■ TO DO
From the line that contains "You are a GUI" through the closing line of the entries, write out each line exactly; pictures stay out.

■ DATA SHOWN
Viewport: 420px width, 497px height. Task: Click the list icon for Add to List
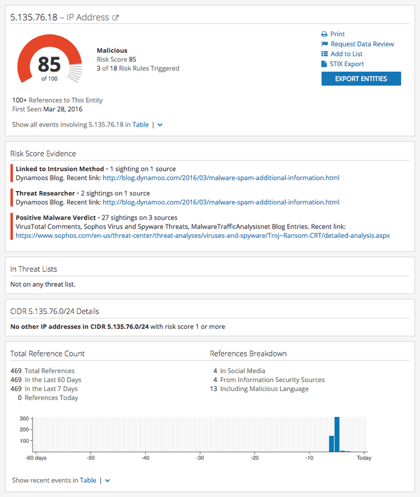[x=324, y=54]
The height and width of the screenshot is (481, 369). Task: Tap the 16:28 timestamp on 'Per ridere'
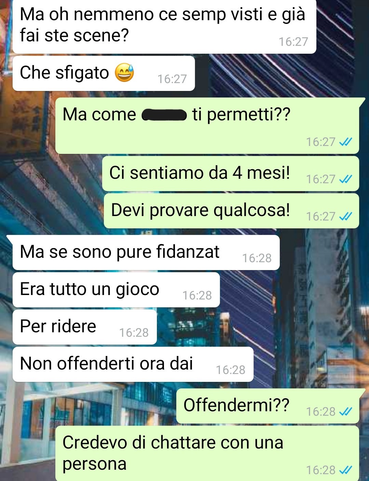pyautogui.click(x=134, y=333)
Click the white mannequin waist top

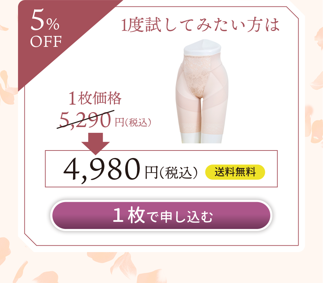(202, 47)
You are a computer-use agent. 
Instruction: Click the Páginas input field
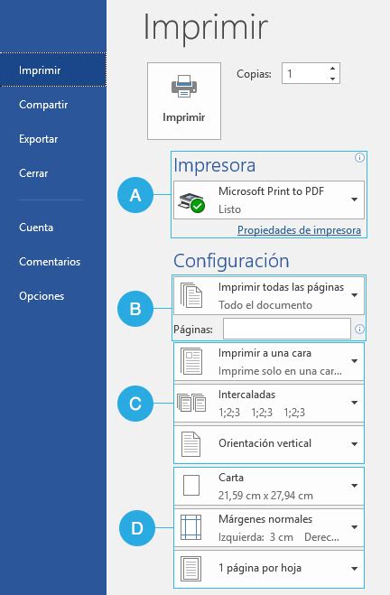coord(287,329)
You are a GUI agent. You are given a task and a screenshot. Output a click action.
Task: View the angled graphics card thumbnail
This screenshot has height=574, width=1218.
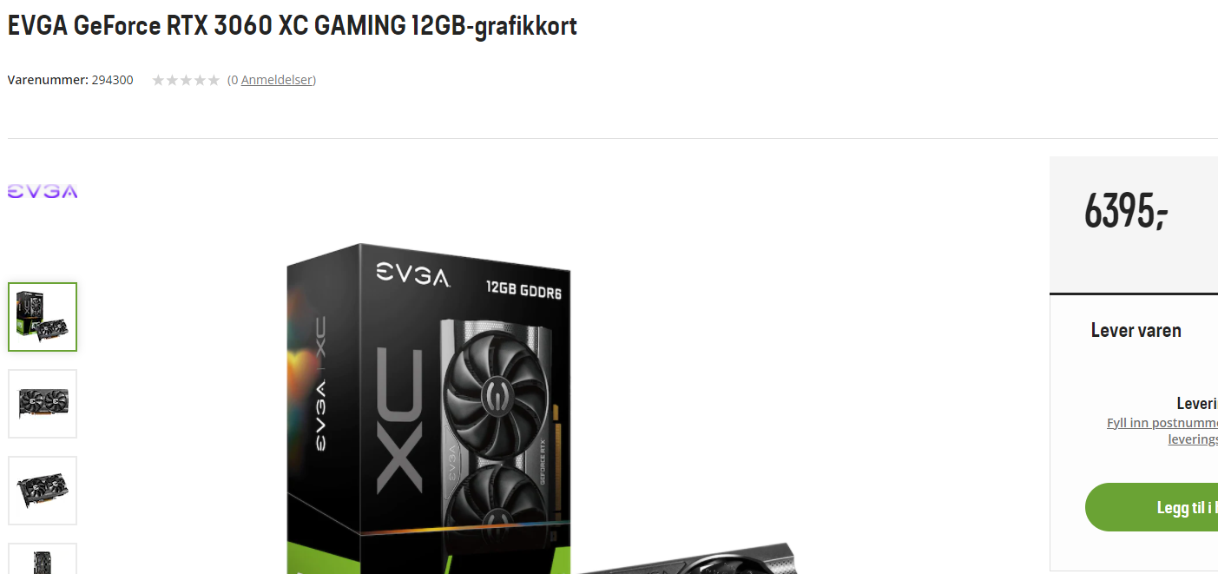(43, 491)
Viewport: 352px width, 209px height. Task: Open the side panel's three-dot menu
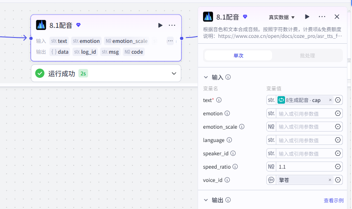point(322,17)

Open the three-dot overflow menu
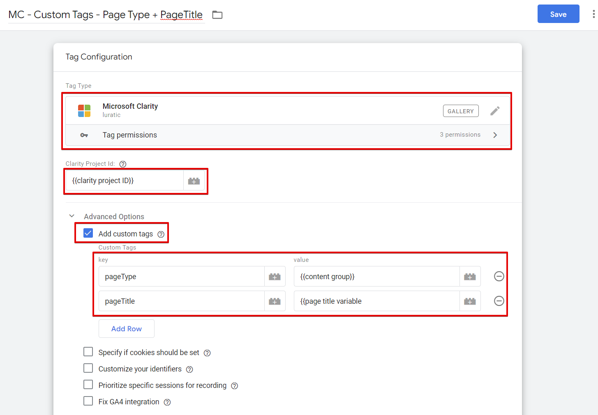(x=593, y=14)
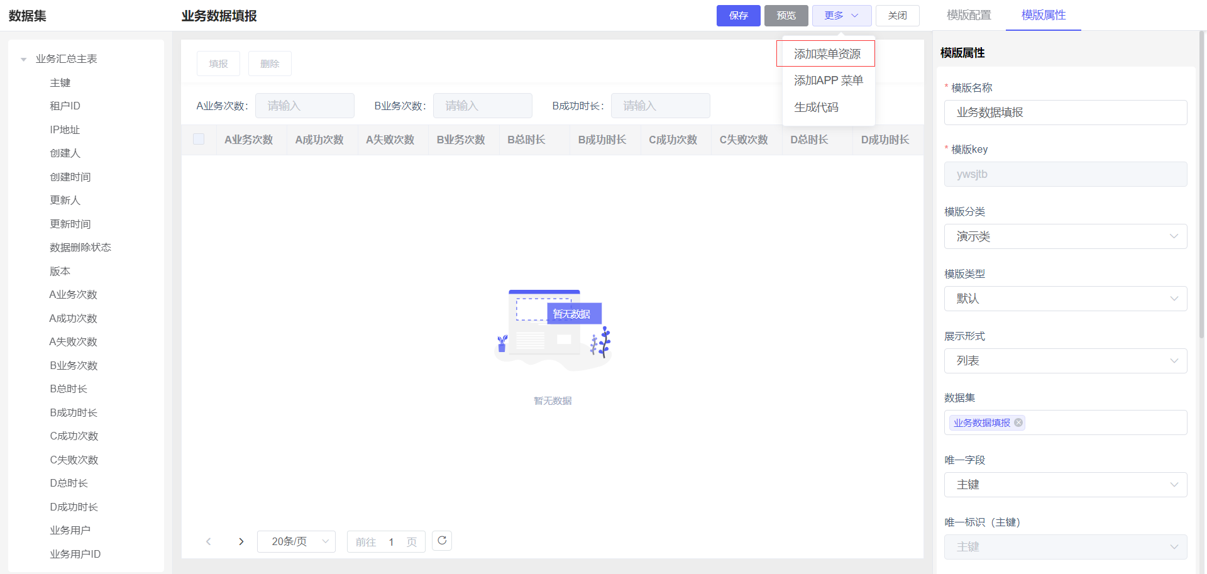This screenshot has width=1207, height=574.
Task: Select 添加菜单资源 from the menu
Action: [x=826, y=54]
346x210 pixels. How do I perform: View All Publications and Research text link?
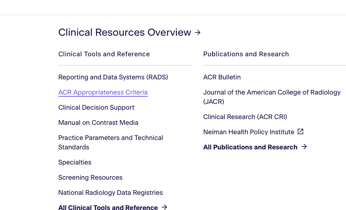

■ TASK RESULT
You are a GUI agent. You are given a task and a screenshot. Output a click action.
Task: View the angled graphics card thumbnail
This screenshot has height=574, width=1218.
(43, 491)
Viewport: 352px width, 209px height. Task: Open the side panel's three-dot menu
point(322,17)

Open the three-dot overflow menu
(x=593, y=14)
This screenshot has width=1207, height=574.
Task: Select 添加菜单资源 from the menu
Action: [x=826, y=54]
346x210 pixels. How do I perform: View All Publications and Research text link?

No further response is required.